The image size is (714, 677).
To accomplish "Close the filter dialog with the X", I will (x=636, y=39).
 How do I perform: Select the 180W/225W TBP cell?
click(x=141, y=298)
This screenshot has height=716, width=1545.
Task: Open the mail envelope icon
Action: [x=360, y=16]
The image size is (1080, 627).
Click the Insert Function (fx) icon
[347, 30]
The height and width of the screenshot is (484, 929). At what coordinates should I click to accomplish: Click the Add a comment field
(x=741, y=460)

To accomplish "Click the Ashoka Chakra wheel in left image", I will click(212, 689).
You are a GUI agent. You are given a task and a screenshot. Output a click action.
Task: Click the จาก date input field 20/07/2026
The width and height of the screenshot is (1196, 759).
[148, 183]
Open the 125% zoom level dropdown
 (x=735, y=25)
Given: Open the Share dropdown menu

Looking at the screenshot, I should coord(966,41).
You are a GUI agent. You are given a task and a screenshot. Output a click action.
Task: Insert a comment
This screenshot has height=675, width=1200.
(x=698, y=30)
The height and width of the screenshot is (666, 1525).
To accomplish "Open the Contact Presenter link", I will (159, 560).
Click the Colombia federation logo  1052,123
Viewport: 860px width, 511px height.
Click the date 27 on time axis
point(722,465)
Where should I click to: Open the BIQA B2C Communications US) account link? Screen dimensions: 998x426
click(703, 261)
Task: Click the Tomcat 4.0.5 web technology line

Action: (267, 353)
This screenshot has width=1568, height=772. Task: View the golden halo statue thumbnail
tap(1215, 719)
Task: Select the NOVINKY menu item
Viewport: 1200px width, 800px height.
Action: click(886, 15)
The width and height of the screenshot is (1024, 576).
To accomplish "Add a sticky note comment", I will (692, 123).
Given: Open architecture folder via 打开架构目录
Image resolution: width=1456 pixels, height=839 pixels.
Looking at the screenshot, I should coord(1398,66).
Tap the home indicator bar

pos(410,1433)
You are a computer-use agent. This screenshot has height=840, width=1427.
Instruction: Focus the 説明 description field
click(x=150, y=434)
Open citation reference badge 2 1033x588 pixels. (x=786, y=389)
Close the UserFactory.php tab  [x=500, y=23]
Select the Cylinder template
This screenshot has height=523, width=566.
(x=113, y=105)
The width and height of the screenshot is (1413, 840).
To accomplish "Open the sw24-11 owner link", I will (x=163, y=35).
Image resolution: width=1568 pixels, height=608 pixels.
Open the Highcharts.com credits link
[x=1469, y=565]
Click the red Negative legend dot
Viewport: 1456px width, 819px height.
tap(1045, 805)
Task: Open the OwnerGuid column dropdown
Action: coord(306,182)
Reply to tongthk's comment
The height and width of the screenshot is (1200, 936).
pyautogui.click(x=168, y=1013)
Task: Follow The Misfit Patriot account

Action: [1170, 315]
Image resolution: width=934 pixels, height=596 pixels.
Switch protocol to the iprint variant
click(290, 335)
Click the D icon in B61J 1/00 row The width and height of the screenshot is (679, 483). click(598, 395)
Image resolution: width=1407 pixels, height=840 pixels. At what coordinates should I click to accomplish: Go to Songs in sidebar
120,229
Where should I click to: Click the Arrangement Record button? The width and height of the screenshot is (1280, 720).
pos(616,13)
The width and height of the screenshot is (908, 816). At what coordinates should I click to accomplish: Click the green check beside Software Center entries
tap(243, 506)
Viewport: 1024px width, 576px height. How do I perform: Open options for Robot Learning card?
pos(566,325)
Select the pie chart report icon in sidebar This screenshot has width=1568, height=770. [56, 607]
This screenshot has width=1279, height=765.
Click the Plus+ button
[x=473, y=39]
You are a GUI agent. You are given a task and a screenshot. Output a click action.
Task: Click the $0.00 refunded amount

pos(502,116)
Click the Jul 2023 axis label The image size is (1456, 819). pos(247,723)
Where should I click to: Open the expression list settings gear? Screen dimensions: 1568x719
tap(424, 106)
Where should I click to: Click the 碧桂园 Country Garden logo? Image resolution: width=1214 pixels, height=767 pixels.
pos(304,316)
◆ ◆ ◆ ◆ ◆ ◆ ◆
## WHAT YOU HAVE TO DO
Reproduce all of the records above word for word, keeping every line unchanged and in the same order.

## SOLUTION TO THIS TASK
The image size is (714, 677).
To accomplish "Close the filter dialog with the X", I will (x=636, y=39).
 How do I perform: Select the 180W/225W TBP cell?
click(x=141, y=298)
This screenshot has height=716, width=1545.
Task: Open the mail envelope icon
Action: [x=360, y=16]
The image size is (1080, 627).
Click the Insert Function (fx) icon
[347, 30]
The height and width of the screenshot is (484, 929). At what coordinates should I click to accomplish: Click the Add a comment field
(x=741, y=460)

To accomplish "Click the Ashoka Chakra wheel in left image", I will click(212, 689).
You are a GUI agent. You are given a task and a screenshot. Output a click action.
Task: Click the จาก date input field 20/07/2026
The width and height of the screenshot is (1196, 759).
[148, 183]
Open the 125% zoom level dropdown
 (x=735, y=25)
Given: Open the Share dropdown menu

Looking at the screenshot, I should coord(966,41).
You are a GUI agent. You are given a task and a screenshot. Output a click action.
Task: Insert a comment
This screenshot has height=675, width=1200.
(x=698, y=30)
The height and width of the screenshot is (666, 1525).
To accomplish "Open the Contact Presenter link", I will (159, 560).
Click the Colombia federation logo  1052,123
Viewport: 860px width, 511px height.
Click the date 27 on time axis
point(722,465)
Where should I click to: Open the BIQA B2C Communications US) account link? Screen dimensions: 998x426
click(703, 261)
Task: Click the Tomcat 4.0.5 web technology line

Action: (267, 353)
This screenshot has width=1568, height=772. Task: View the golden halo statue thumbnail
tap(1215, 719)
Task: Select the NOVINKY menu item
Viewport: 1200px width, 800px height.
Action: click(886, 15)
The width and height of the screenshot is (1024, 576).
To accomplish "Add a sticky note comment", I will (692, 123).
Given: Open architecture folder via 打开架构目录
Image resolution: width=1456 pixels, height=839 pixels.
Looking at the screenshot, I should coord(1398,66).
Tap the home indicator bar

pos(410,1433)
You are a computer-use agent. This screenshot has height=840, width=1427.
Instruction: Focus the 説明 description field
click(x=150, y=434)
Open citation reference badge 2 1033x588 pixels. (x=786, y=389)
Close the UserFactory.php tab  [x=500, y=23]
Select the Cylinder template
This screenshot has height=523, width=566.
(x=113, y=105)
The width and height of the screenshot is (1413, 840).
To accomplish "Open the sw24-11 owner link", I will (x=163, y=35).
Image resolution: width=1568 pixels, height=608 pixels.
Open the Highcharts.com credits link
[x=1469, y=565]
Click the red Negative legend dot
Viewport: 1456px width, 819px height.
tap(1045, 805)
Task: Open the OwnerGuid column dropdown
Action: coord(306,182)
Reply to tongthk's comment
The height and width of the screenshot is (1200, 936).
pyautogui.click(x=168, y=1013)
Task: Follow The Misfit Patriot account

Action: [1170, 315]
Image resolution: width=934 pixels, height=596 pixels.
Switch protocol to the iprint variant
click(290, 335)
Click the D icon in B61J 1/00 row The width and height of the screenshot is (679, 483). click(598, 395)
Image resolution: width=1407 pixels, height=840 pixels. At what coordinates should I click to accomplish: Go to Songs in sidebar
120,229
Where should I click to: Click the Arrangement Record button? The width and height of the screenshot is (1280, 720).
pos(616,13)
The width and height of the screenshot is (908, 816). At what coordinates should I click to accomplish: Click the green check beside Software Center entries
tap(243, 506)
Viewport: 1024px width, 576px height. How do I perform: Open options for Robot Learning card?
pos(566,325)
Select the pie chart report icon in sidebar This screenshot has width=1568, height=770. [56, 607]
This screenshot has width=1279, height=765.
Click the Plus+ button
[x=473, y=39]
You are a GUI agent. You are given a task and a screenshot. Output a click action.
Task: Click the $0.00 refunded amount

pos(502,116)
Click the Jul 2023 axis label The image size is (1456, 819). pos(247,723)
Where should I click to: Open the expression list settings gear? Screen dimensions: 1568x719
tap(424, 106)
Where should I click to: Click the 碧桂园 Country Garden logo? Image resolution: width=1214 pixels, height=767 pixels.
pos(304,316)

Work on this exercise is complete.